------ STORED RECORDS ------
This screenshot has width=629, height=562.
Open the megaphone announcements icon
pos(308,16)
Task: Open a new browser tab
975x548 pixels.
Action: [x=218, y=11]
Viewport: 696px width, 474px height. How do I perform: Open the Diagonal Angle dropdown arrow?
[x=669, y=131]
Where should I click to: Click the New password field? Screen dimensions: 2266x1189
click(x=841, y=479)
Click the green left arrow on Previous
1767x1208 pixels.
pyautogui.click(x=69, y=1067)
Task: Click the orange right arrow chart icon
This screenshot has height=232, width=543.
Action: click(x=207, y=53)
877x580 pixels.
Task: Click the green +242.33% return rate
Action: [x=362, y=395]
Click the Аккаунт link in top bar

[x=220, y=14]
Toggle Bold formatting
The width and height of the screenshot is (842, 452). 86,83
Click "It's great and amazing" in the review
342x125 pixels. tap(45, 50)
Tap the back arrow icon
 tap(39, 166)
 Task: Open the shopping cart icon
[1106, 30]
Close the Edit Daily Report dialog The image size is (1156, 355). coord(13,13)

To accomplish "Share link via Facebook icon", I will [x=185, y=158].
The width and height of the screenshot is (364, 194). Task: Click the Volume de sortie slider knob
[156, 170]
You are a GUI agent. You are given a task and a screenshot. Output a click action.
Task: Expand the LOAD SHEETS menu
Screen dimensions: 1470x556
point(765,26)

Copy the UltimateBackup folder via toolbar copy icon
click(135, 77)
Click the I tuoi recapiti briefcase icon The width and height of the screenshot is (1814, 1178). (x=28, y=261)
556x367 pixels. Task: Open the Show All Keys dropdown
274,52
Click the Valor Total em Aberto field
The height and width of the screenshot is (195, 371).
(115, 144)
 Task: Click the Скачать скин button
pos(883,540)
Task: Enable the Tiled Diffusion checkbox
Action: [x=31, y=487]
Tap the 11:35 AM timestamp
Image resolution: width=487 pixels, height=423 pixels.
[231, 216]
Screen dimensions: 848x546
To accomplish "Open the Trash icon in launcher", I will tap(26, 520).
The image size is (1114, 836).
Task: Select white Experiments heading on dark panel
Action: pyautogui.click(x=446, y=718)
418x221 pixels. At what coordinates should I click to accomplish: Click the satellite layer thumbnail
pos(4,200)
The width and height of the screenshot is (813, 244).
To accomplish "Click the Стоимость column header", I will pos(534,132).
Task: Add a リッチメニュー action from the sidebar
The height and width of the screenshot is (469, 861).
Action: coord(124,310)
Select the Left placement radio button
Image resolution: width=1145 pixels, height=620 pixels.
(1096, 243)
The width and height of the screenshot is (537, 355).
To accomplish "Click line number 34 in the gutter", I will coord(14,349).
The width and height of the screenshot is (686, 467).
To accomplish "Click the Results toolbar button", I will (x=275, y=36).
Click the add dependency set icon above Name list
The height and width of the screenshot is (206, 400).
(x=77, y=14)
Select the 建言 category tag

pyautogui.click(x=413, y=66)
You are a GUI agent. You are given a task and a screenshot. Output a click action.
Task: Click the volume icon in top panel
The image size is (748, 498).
------
> **EXERCISE GOAL**
Copy everything from the start of the rows down to the line containing "Action: [x=362, y=395]", including that line.

> **RESULT FOR THIS EXERCISE**
This screenshot has width=629, height=562.
Open the megaphone announcements icon
pos(308,16)
Task: Open a new browser tab
975x548 pixels.
Action: [x=218, y=11]
Viewport: 696px width, 474px height. How do I perform: Open the Diagonal Angle dropdown arrow?
[x=669, y=131]
Where should I click to: Click the New password field? Screen dimensions: 2266x1189
click(x=841, y=479)
Click the green left arrow on Previous
1767x1208 pixels.
pyautogui.click(x=69, y=1067)
Task: Click the orange right arrow chart icon
This screenshot has height=232, width=543.
Action: click(x=207, y=53)
877x580 pixels.
Task: Click the green +242.33% return rate
Action: [x=362, y=395]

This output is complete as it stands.